Generates next action given the time_step and policy_state.

Args:

  • time_step: A TimeStep tuple corresponding to time_step_spec().
  • policy_state: A Tensor, or a nested dict, list or tuple of Tensors representing the previous policy_state.
  • seed: Seed to use if action performs sampling (optional).

Returns:

A PolicyStep named tuple containing: action: An action Tensor matching the action_spec(). state: A policy state tensor to be fed into the next call to action. info: Optional side information such as action log probabilities.

Raises:

  • RuntimeError: If subclass init didn't call super().init.

distribution

View source

distribution(
    time_step, policy_state=()
)

Generates the distribution over next actions given the time_step.

Args:

  • time_step: A TimeStep tuple corresponding to time_step_spec().
  • policy_state: A Tensor, or a nested dict, list or tuple of Tensors representing the previous policy_state.

Returns:

A PolicyStep named tuple containing:

action: A tf.distribution capturing the distribution of next actions. state: A policy state tensor for the next call to distribution. info: Optional side information such as action log probabilities.

get_initial_state

View source

get_initial_state(
    batch_size
)

Returns an initial state usable by the policy.

Args:

  • batch_size: Tensor or constant: size of the batch dimension. Can be None in which case not dimensions gets added.

Returns:

A nested object of type policy_state containing properly initialized Tensors.

update

View source

update(
    policy, tau=1.0, tau_non_trainable=None, sort_variables_by_name=False
)

Update the current policy with another policy.

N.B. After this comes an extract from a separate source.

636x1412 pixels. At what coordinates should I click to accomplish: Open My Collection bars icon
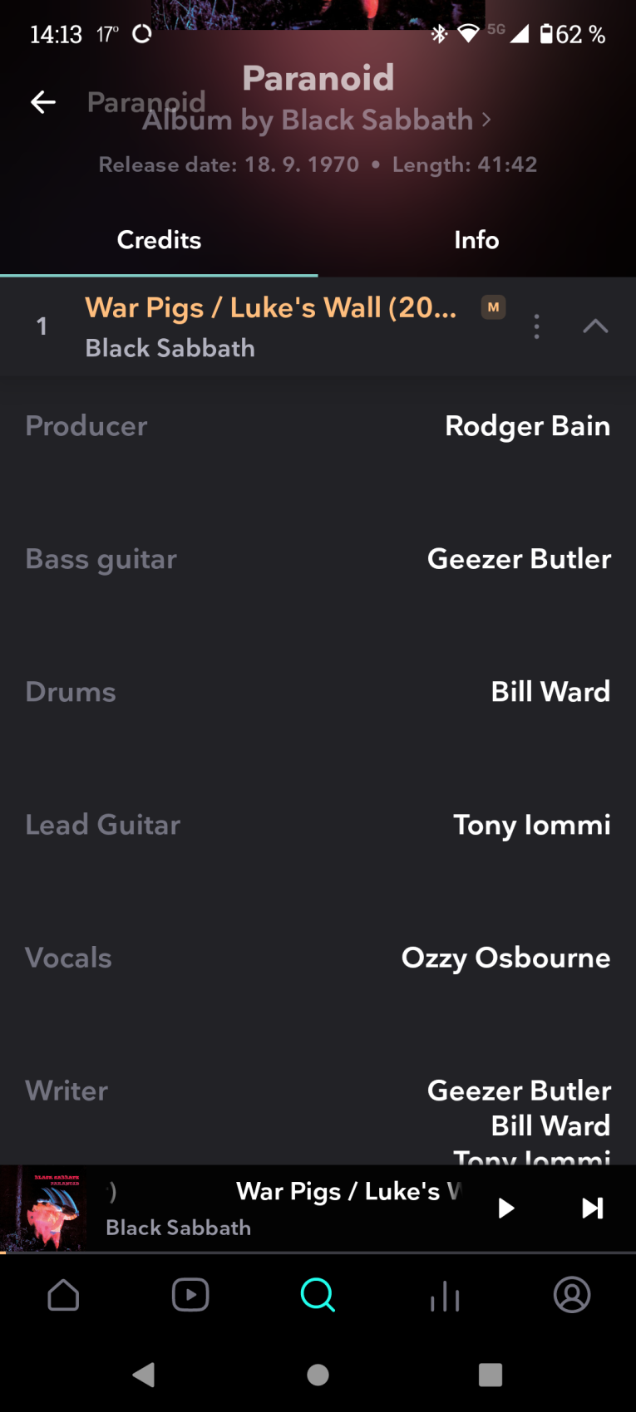445,1296
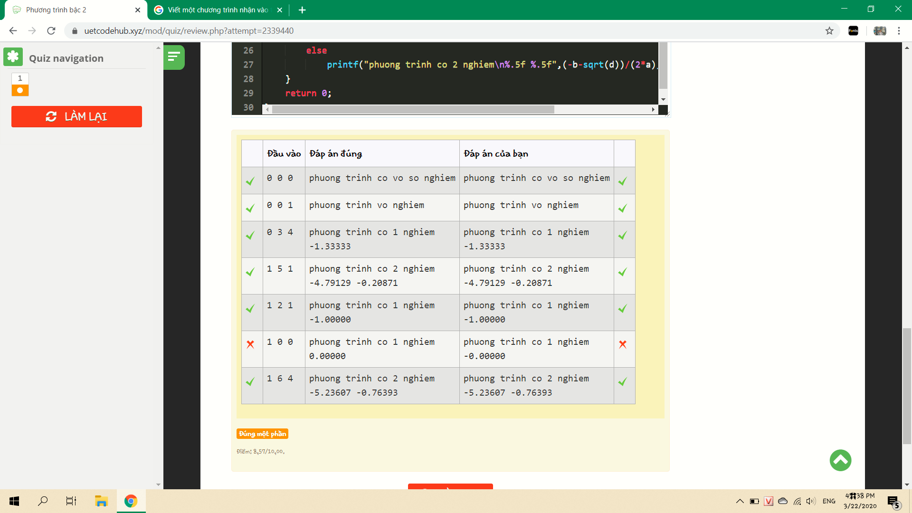Show hidden system tray icons chevron

740,501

This would include copying the variables from the other policy.

Args:

  • policy: Another policy it can update from.
  • tau: A float scalar in [0, 1]. When tau is 1.0 (the default), we do a hard update. This is used for trainable variables.
  • tau_non_trainable: A float scalar in [0, 1] for non_trainable variables. If None, will copy from tau.
  • sort_variables_by_name: A bool, when True would sort the variables by name before doing the update.

Returns:

An TF op to do the update.

variables

View source

variables()

Returns the list of Variables that belong to the policy.

with_name_scope

@classmethod
with_name_scope(
    cls, method
)

Decorator to automatically enter the module name scope.

class MyModule(tf.Module):
  @tf.Module.with_name_scope
  def __call__(self, x):
    if not hasattr(self, 'w'):
      self.w = tf.Variable(tf.random.normal([x.shape[1], 64]))
    return tf.matmul(x, self.w)

Using the above module would produce tf.Variables and tf.Tensors whose names included the module name:

mod = MyModule()
mod(tf.ones([8, 32]))
# ==> <tf.Tensor: ...>
mod.w
# ==> <tf.Variable ...'my_module/w:0'>

Args:

  • method: The method to wrap.

Returns:

The original method wrapped such that it enters the module's name scope.